Passado uns tempos a Estrela deixou de comer. Aninhava-se na cama de palha e ficava absorta. Levei-a ao veterinário, não queria mais mortes no galinheiro. Receitou-lhe um remédio para juntar à água. Desconfiava que seria um parasita e o tratamento consistia em limpar-lhe o aparelho digestivo a fim de o expulsar. Ficou em casa, na transportadora. Dias e dias de vigia. Melhoras começou a tê-las, já comia com mais gosto. Preparava-lhe uma mix especial de vegetais da horta com milho e farelo. Cada vez melhor. Senti-a saturada da transportadora e levei-a para o galinheiro. Vigiei-a e vi-a passear, debicar, beber água... Fiquei feliz. Horas depois encontrei-a morta, perto do poleiro, espojada no chão. Foi um choque. Chorei que me fartei. Liguei ao veterinário, queria uma explicação para o que acontecera, mas não houve nenhuma.
Lua e Estrela
A Gema adorava ir para a horta e eu não me importava nada que bicasse as courgettes, as alfaces, as couves, que passasse por cima dos tomateiros, ela era feliz na sua timidez e eu não interferia. Ela era do campo. Por vezes chamava-a para lhe dar milho, mas só o ia buscar quando eu me afastava. Ao fim do dia recolhia-as para o galinheiro, mas comecei a achar estranho encontrá-la lá dentro sozinha. Teria ela encontrado uma passagem que a levasse até lá? As redes não tinham buracos... a cerca de madeira era alta e sem espaços por onde ela pudesse passar.

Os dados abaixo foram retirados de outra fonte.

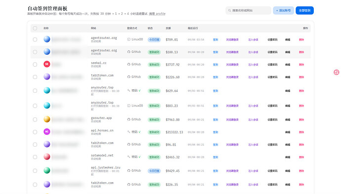This screenshot has height=194, width=341.
Task: Select the checkbox for the sotamodel.net row
Action: pyautogui.click(x=35, y=157)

Dias depois viram-na voar como um pássaro da horta para o galinheiro, passando por cima da cerca, das redes e do Sírius. Gema já era grandinha, comia bem, punha ovos lindos. Nesse dia do vôo fatídico viram também o salto de parkour que o Sírius deu, atingindo-a em cheio. Não lhe mordeu, mas matou-a de susto. Chorei desalmadamente pela tão pouca sorte da Gema. Chorei pelo estado de confusão do Sírius.
Gema dos campos
Tempos depois ofereceram-me a Nefretite. Não nos escolhemos. A mão de quem a tirou do poleiro da quinta onde vivia decidiu-se por ela, por ser pedrês, adulta e bonita. Ela não gostou e eu também não de a ver debater-se contra aquela decisão. A vida tem coisas assim... por lá andava um galaró que atacava todas as galinhas. Uma delas andava toda arranhada e eu perguntei o que poderiam fazer para o acalmar. Nada. Amanhã iria para a panela. Fiquei gelada.
Na viagem de regresso jurei a Nefretite que NUNCA mais seria incomodada por galarós grandes ou pequenos, que no galinheiro reinava o sossego e eu só gostaria que me desse os seus ovos quando os pudesse pôr.
Não me esqueço do que senti. Não me esqueço do que sinto.
Amo cada uma delas por tudo o que são e pelo que acrescentaram à minha vida.